Thea Dorn im Literarischen Quartett (Foto: ZDF)
Thea Dorn im Literarischen Quartett (Foto: ZDF)

Plötzlich ist eine ältere Buchbesprechung vom September der am häufigsten aufgerufene Beitrag im literaturcafe.de. »Tage ohne Ende« von Sebastian Barry ist ein Meisterwerk, aber anscheinend hat es niemand bemerkt. Bis jetzt, denn jetzt kam das Literarische Quartett.

Die Leiden des Literaturkritikers

[no_toc]Ich muss zunächst von meinen Leiden erzählen, den Leiden des Literaturkritikers und Betreibers einer literarischen Website. Da gibt es diese Bestseller, die irgendwie alle gut finden und die ohne Frage gut sind. Zum Beispiel derzeit Dörte Hansens »Mittagsstunde« oder Robert Seethalers »Feld«. Bestseller lese ich nicht allzu oft. Machen ja andere schon. Doch wenn man dennoch mal eine Buchkritik über einen Bestseller schreibt – dann zählt der Beitrag immer zu den am häufigsten abgerufenen im literaturcafe.de. So wie Bestseller Bestseller bleiben, weil sich alle an den Listen orientieren, lesen offenbar die meisten Leute am liebsten Kritiken zu Büchern, über die ohnehin schon alle wohlwollend sprechen. Man könnte es sich daher einfach machen, wenn man nach Klicks giert und ausschließlich Bücher besprechen, die jeder kennt.

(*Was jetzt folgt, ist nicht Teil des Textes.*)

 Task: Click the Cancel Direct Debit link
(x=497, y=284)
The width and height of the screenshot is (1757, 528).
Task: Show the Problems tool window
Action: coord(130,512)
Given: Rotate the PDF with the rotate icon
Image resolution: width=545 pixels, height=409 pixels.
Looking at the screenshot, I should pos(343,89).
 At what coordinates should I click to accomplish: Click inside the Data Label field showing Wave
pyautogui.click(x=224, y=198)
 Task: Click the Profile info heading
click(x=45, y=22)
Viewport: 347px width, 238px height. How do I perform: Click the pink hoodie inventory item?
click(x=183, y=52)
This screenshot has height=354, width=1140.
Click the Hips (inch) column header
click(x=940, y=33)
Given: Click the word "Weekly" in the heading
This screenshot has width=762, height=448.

Sebatian Barry: Tage ohne Ende - Mehr Western geht doch
Sebastian Barry: Tage ohne Ende – Deutsch von Hans-Christian Oeser

Und dann gibt es solche Bücher wie »Tage ohne Ende«. Bereits im Juli oder August hatte mir der Steidl Verlag das Leseexemplar zugeschickt. Offenbar ein Western, aber eben beim literarischen Steidl Verlag erschienen. Ich habe das Buch mit Begeisterung gelesen. Wie darin der irische Autor Sebastian Barry über die »Eroberung« Amerikas schreibt, über das brutale Gemetzel an den Indianern und zwischen den Armeen der Nord- und Südstaaten, wie er die Lebensgeschichte zweier Männer beschreibt, bei der aus Freundschaft Liebe wird, das ist im höchsten Maße beeindruckend, erschreckend und berührend. Nicht minder beeindruckend ist, wie Hans-Christian Oeser die einfache dialektgefärbte Sprache des Originals ins Deutsche übertragen hat.

Nix passiert und keinen interessiert’s

In solchen Momenten ist man sprachlos und denkt, dass das das Buch ist, von dem alle demnächst reden werden. Und bevor das alle machen, schreibe ich eine Buchkritik, um dazu beizutragen, dass alle darüber reden werden.

Und was passiert? Nix.

Nicht mal der Verlag hat sich bei mir zurückgemeldet, als ich ihm den Beleglink schickte. [Nachtrag: Der Steidl Verlag hat sich nun sofort und sehr freundlich gemeldet. Irgendwie ist damals die Mail leider nicht angekommen.]

Und auch in den Feuilletons tauchte »Tage ohne Ende« nicht auf. Niemand schien das Buch zu interessieren, niemand schien dieses gewaltige Werk wahrzunehmen, das seitenzahlmäßig gar nicht so gewaltig ist.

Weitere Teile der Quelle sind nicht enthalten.